(Records for finding displayed items)

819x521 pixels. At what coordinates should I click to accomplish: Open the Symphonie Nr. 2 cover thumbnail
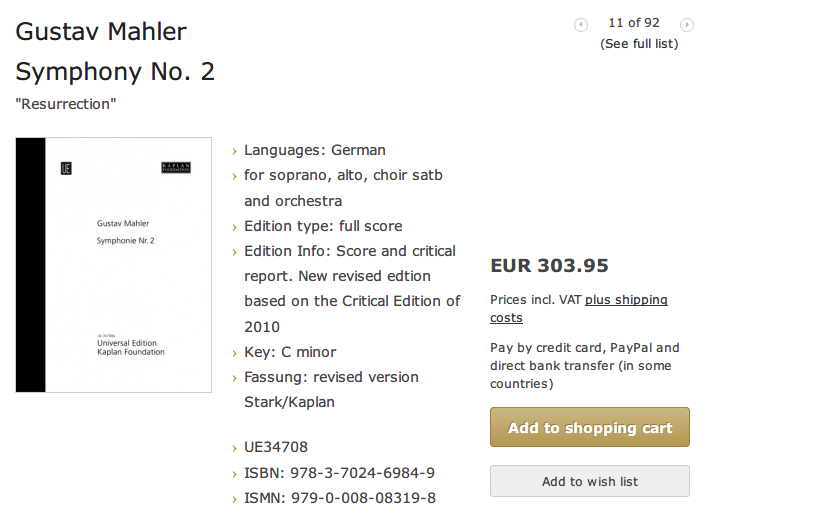pos(114,265)
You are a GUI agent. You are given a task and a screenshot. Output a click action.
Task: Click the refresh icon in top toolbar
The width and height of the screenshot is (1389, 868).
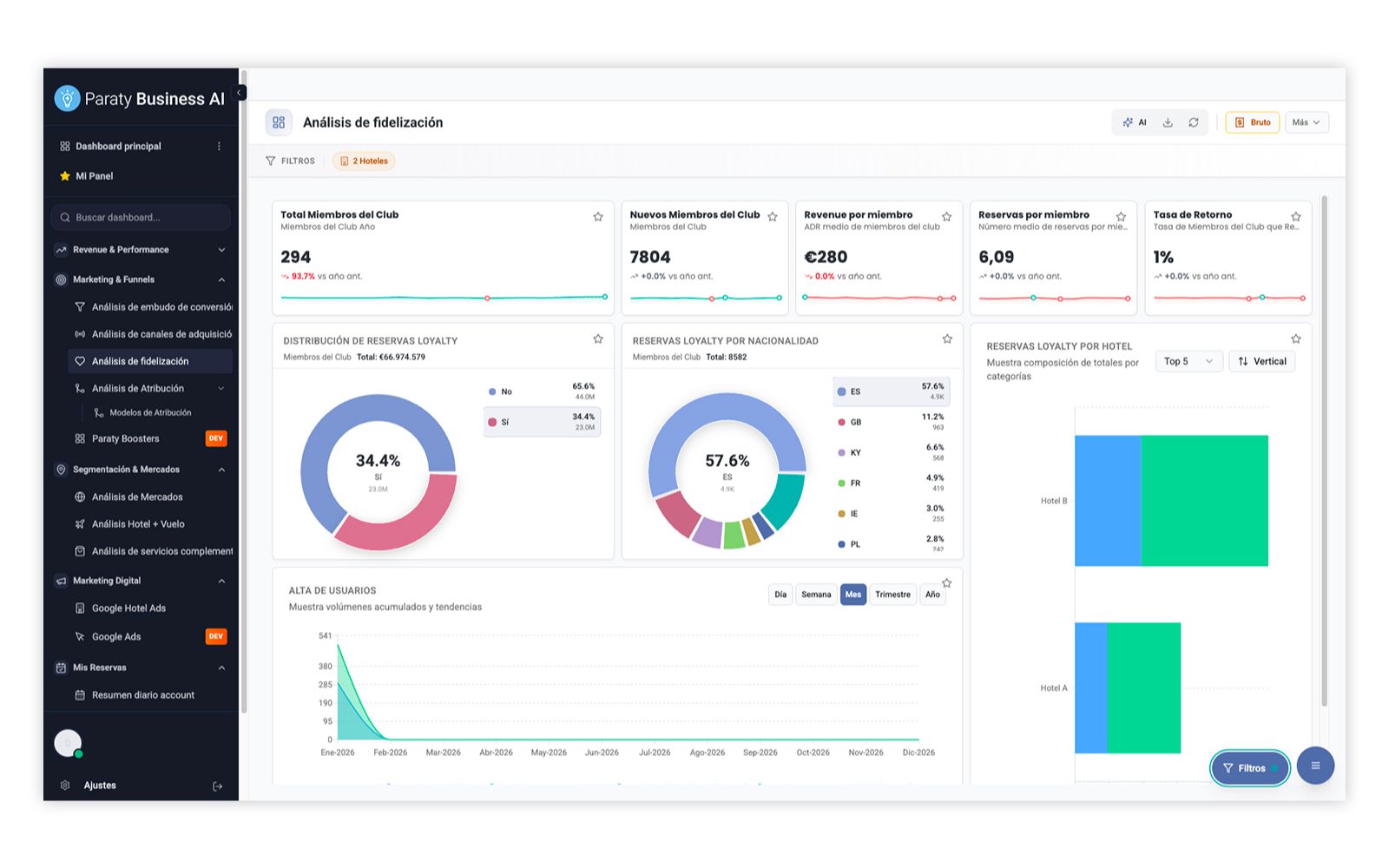coord(1194,122)
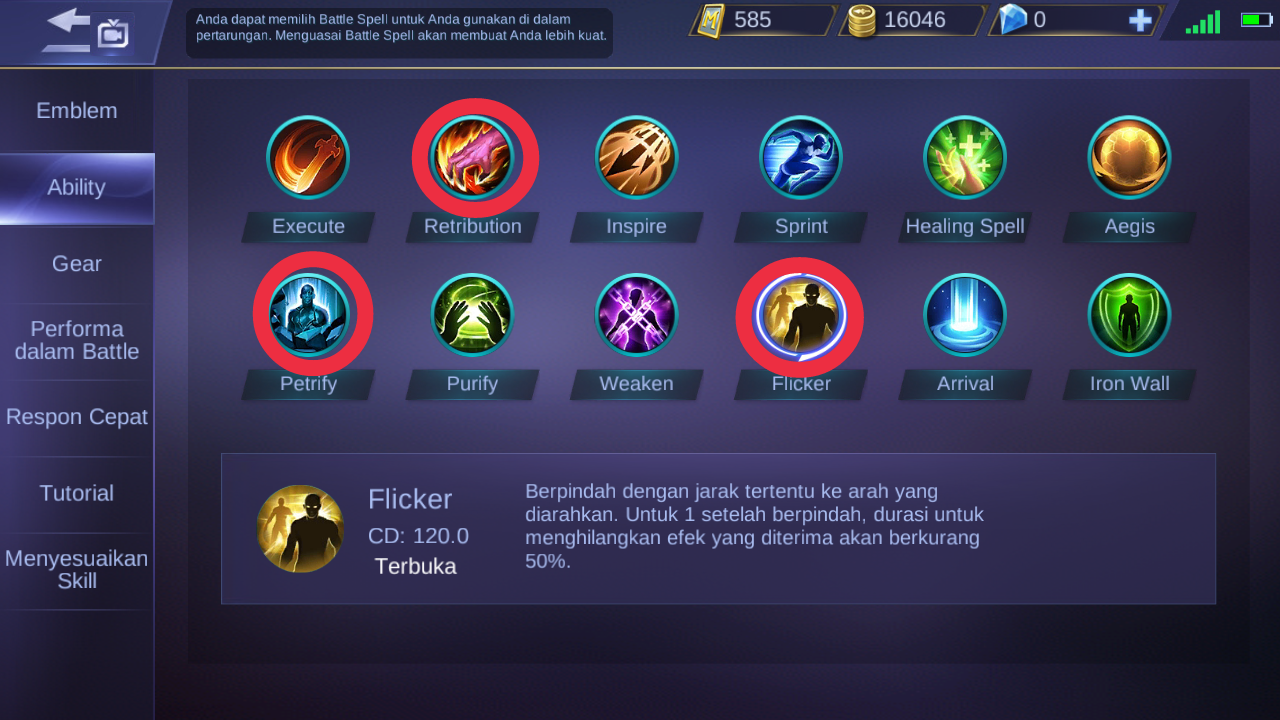Select the Weaken spell icon
Image resolution: width=1280 pixels, height=720 pixels.
(636, 315)

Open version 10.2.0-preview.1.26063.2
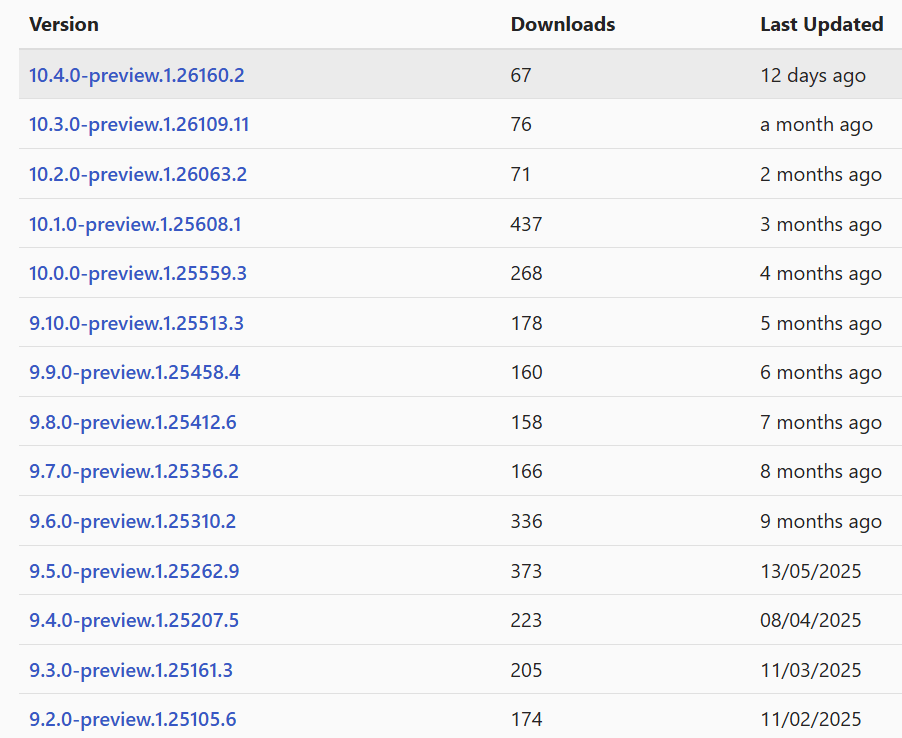pos(136,174)
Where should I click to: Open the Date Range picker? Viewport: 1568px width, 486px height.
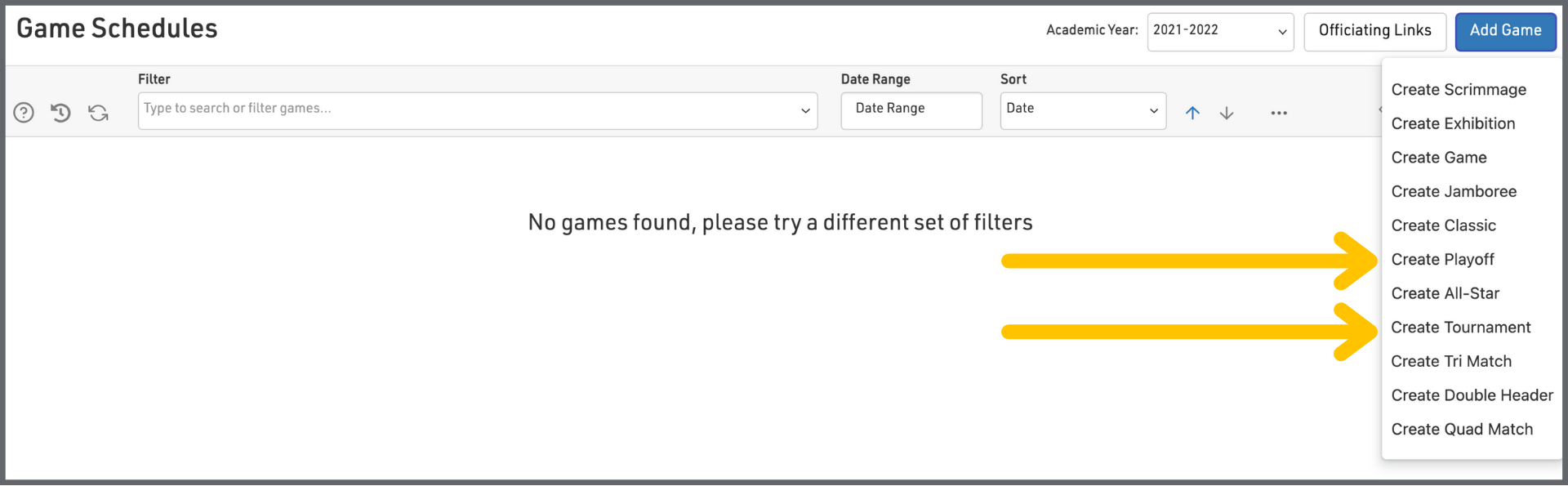(x=911, y=110)
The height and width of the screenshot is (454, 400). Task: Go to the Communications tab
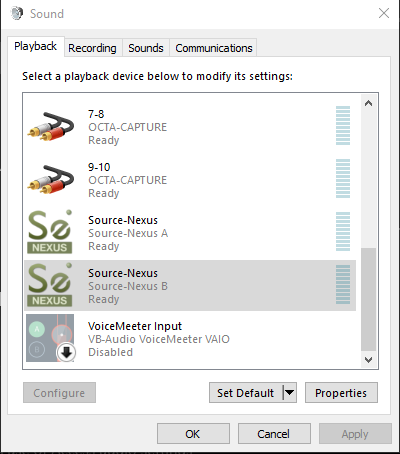coord(214,48)
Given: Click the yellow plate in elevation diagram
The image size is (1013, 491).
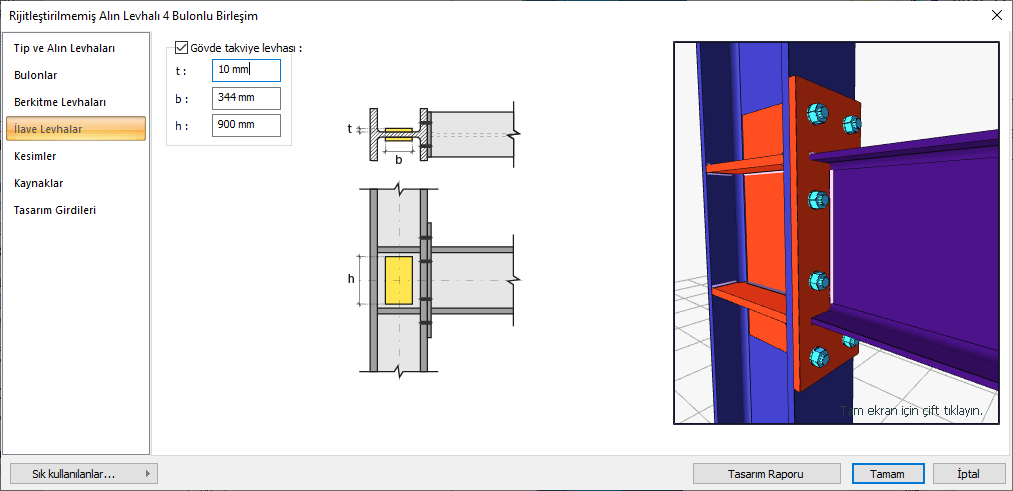Looking at the screenshot, I should click(x=398, y=280).
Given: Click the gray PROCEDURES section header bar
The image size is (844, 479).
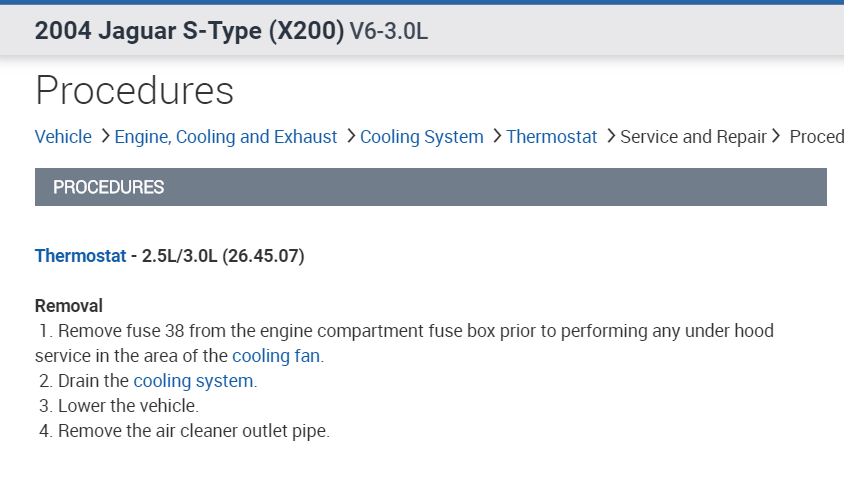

GIVEN REQUEST
Format each line of the entries above as a numbered list item, leaving out blank lines and the pictures.

OUTPUT OF THE EXERCISE
1. 819x521 pixels. At what coordinates should I click to accomplish: Open the Symphonie Nr. 2 cover thumbnail
2. pos(114,265)
3. You are a GUI agent. You are given a task and a screenshot. Output a click action.
4. Task: Click the refresh icon in top toolbar
5. The width and height of the screenshot is (1389, 868).
6. coord(1194,122)
7. Select the Weaken spell icon
8. Image resolution: width=1280 pixels, height=720 pixels.
9. (636, 315)
10. Open version 10.2.0-preview.1.26063.2
11. pos(136,174)
12. Where should I click to: Open the Date Range picker? Viewport: 1568px width, 486px height.
13. (x=911, y=110)
14. The height and width of the screenshot is (454, 400). Task: Go to the Communications tab
15. coord(214,48)
16. Given: Click the yellow plate in elevation diagram
17. The image size is (1013, 491).
18. Looking at the screenshot, I should click(x=398, y=280).
19. Given: Click the gray PROCEDURES section header bar
20. The image size is (844, 479).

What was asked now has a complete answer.